Start of Block

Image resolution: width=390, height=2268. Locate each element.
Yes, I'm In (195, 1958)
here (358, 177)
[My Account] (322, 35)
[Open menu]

End of Block

= Work instruction =
Each record above is to be returned verbatim.

= Problem solution =
Image resolution: width=390, height=2268. Locate each element.
Yes, I'm In (195, 1958)
here (358, 177)
[My Account] (322, 35)
[Open menu]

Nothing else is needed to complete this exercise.